Any significant difference in one or more of the four defining attributes can be sufficient to justify a separate storage tier.
Examples:
Disk and tape: two separate storage tiers identified by differences in all four defining attributes.
Old technology disk and new technology disk: two separate storage tiers identified by differences in one or more of the attributes.
High performing disk storage and less expensive, slower disk of the same capacity and function: two separate tiers.
Identical enterprise class disk configured to utilize different functions such as RAID level or replication: a separate storage tier for each set of unique functions.
Note: Storage Tiers are not delineated by differences in vendor, architecture, or geometry except where those differences result in clear changes to price, performance, capacity and function

 
 
 

Hierarchical storage management (HSM)
.Hierarchical storage management (HSM) is a data storage technique which automatically moves data between high-cost and low-cost storage media. HSM systems exist because high-speed storage devices, such as hard disk drive arrays, are more expensive (per byte stored) than slower devices, such as optical discs and magnetic tape drives. While it would be ideal to have all data available on high-speed devices all the time, this is prohibitively expensive for many organizations. Instead, HSM systems store the bulk of the enterprise's data on slower devices, and then copy data to faster disk drives when needed. In effect, HSM turns the fast disk drives into caches for the slower mass storage devices. The HSM system monitors the way data is used and makes best guesses as to which data can safely be moved to slower devices and which data should stay on the fast devices.

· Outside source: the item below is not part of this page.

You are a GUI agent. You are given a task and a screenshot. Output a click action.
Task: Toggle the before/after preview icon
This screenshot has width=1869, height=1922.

In a typical HSM scenario, data files which are frequently used are stored on disk drives, but are eventually migrated to tape if they are not used for a certain period of time, typically a few months. If a user does reuse a file which is on tape, it is automatically moved back to disk storage. The advantage is that the total amount of stored data can be much larger than the capacity of the disk storage available, but since only rarely-used files are on tape, most users will usually not notice any slowdown.
HSM is sometimes referred to as tiered storage.
HSM (originally DFHSM, now DFSMShsm) was first[citation needed] implemented by IBM on their mainframe computers to reduce the cost of data storage, and to simplify the retrieval of data from slower media. The user would not need to know where the data was stored and how to get it back; the computer would retrieve the data automatically. The only difference to the user was the speed at which data was returned.
Later, IBM ported HSM to its AIX operating system, and then to other Unix-like operating systems such as Solaris, HP-UX and Linux.
HSM was also implemented on the DEC VAX/VMS systems and the Alpha/VMS systems. The first implementation date should be readily determined from the VMS System Implementation Manuals or the VMS Product Description Brochures.
Recently, the development of Serial ATA (SATA) disks has created a significant market for three-stage HSM: files are migrated from high-performance Fibre Channel Storage Area Network devices to somewhat slower but much cheaper SATA disks arrays totalling several terabytes or more, and then eventually from the SATA disks to tape.
The newest development in HSM is with hard disk drives and flash memory, with flash memory being over 30 times faster than disks, but disks being considerably cheaper.
Conceptually, HSM is analogous to the cache found in most computer CPUs, where small amounts of expensive SRAM memory running at very high speeds is used to store frequently used data, but the least recently used data is evicted to the slower but much larger main DRAM memory when new data has to be loaded.
In practice, HSM is typically performed by dedicated software, such as IBM Tivoli Storage Manager, Oracle's SAM-QFS, Quantum, SGI Data Migration Facility (DMF), StorNext, or EMC Legato OTG DiskXtender.